Dopo l’attacco terroristico che ha colpito dei turisti a Pahalgam, nel Kashmir indiano, causando 26 morti, l’India ha lanciato l’Operazione Sindoor, una serie di raid mirati contro nove presunti campi terroristici in territorio pakistano e nel Kashmir amministrato da Islamabad. New Delhi ha definito l’operazione "misurata e non escalationistica", ma le conseguenze sono state tutt’altro che contenute. Secondo fonti pakistane, i bombardamenti indiani hanno causato almeno 26 vittime civili e 46 feriti, colpendo anche una moschea a Muzaffarabad.
Il Pakistan ha risposto con pesanti bombardamenti lungo la Linea di Controllo, con un bilancio di almeno 15 morti e decine di feriti anche nel lato indiano. L’escalation è la peggiore dal 2019 e ha sollevato timori internazionali: ONU, Russia, Iran, USA e Regno Unito hanno chiesto moderazione, temendo un conflitto su larga scala tra due potenze nucleari.
A complicare il quadro, il governo Modi ha annunciato lo stop al flusso di acque verso il Pakistan, sospendendo de facto il trattato del 1960 sul bacino dell’Indo, finora simbolo di cooperazione tra i due Stati.
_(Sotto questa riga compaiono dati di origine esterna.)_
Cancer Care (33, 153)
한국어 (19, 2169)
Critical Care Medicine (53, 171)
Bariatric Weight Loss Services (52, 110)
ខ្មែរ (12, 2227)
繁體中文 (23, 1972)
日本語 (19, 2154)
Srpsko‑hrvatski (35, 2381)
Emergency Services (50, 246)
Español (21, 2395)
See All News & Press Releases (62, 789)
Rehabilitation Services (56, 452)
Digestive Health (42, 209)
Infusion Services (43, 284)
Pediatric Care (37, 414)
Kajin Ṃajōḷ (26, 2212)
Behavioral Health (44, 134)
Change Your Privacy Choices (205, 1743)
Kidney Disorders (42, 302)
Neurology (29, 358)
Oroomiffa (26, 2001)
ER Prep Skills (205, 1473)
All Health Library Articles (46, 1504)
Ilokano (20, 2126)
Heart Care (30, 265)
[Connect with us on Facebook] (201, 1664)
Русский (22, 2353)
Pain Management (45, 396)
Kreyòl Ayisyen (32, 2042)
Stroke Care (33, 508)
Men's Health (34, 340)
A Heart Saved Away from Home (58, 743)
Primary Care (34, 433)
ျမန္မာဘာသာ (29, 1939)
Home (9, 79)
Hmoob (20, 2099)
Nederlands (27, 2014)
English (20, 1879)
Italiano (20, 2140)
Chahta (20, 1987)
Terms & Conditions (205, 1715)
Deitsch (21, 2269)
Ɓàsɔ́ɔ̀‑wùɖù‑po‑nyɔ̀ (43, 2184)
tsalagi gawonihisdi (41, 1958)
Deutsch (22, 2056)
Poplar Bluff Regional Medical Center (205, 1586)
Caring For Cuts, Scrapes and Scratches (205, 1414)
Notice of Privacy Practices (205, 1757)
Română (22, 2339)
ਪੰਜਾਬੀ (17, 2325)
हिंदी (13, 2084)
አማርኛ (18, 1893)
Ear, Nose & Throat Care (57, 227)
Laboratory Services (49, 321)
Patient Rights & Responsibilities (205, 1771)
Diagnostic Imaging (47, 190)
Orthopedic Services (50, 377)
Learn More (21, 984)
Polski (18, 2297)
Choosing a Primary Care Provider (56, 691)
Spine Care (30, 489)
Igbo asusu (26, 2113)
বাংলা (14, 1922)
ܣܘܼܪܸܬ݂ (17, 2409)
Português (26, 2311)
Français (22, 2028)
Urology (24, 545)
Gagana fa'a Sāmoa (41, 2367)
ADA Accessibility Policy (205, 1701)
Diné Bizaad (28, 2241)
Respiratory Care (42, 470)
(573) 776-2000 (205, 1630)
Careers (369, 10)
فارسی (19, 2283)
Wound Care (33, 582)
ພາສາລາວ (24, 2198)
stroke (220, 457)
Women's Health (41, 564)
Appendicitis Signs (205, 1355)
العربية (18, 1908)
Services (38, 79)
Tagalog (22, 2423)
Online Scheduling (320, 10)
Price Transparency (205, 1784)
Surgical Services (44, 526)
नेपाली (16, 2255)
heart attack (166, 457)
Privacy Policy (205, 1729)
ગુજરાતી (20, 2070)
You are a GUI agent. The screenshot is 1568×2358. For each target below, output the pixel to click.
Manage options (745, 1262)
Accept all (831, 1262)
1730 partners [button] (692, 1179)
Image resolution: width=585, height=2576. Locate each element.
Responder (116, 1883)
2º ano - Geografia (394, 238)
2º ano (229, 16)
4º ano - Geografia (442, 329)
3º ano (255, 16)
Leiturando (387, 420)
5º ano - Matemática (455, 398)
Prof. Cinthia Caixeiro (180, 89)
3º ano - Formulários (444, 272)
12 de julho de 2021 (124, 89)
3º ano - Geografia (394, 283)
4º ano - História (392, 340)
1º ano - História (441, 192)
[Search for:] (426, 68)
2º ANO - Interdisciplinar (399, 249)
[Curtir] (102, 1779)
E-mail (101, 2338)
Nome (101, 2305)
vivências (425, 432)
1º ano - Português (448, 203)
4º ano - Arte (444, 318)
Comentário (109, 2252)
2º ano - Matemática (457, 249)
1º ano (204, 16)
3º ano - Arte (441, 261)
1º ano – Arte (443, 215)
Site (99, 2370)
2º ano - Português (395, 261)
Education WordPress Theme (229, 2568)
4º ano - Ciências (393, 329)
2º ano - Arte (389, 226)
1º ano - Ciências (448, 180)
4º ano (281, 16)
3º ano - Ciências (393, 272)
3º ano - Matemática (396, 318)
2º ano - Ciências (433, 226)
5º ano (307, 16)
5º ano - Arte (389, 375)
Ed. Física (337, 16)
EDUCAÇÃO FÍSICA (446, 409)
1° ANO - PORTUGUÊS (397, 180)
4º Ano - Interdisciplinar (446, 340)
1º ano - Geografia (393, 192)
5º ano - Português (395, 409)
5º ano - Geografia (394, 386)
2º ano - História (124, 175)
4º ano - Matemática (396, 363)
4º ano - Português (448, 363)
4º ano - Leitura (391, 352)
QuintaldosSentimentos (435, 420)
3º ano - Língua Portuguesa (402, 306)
Islamabad ha parlato di “atto di guerra” e ha dato carta bianca ai militari per rispondere “in tempo, luogo e modalità” a propria discrezione.
Intanto, accuse reciproche di propaganda e escalation politica segnano la narrativa pubblica. In gioco non c’è solo la sicurezza regionale, ma anche la stabilità diplomatica in un'area già fragile, dove il rischio di una guerra aperta non è più un’ipotesi remota, ma una minaccia concreta.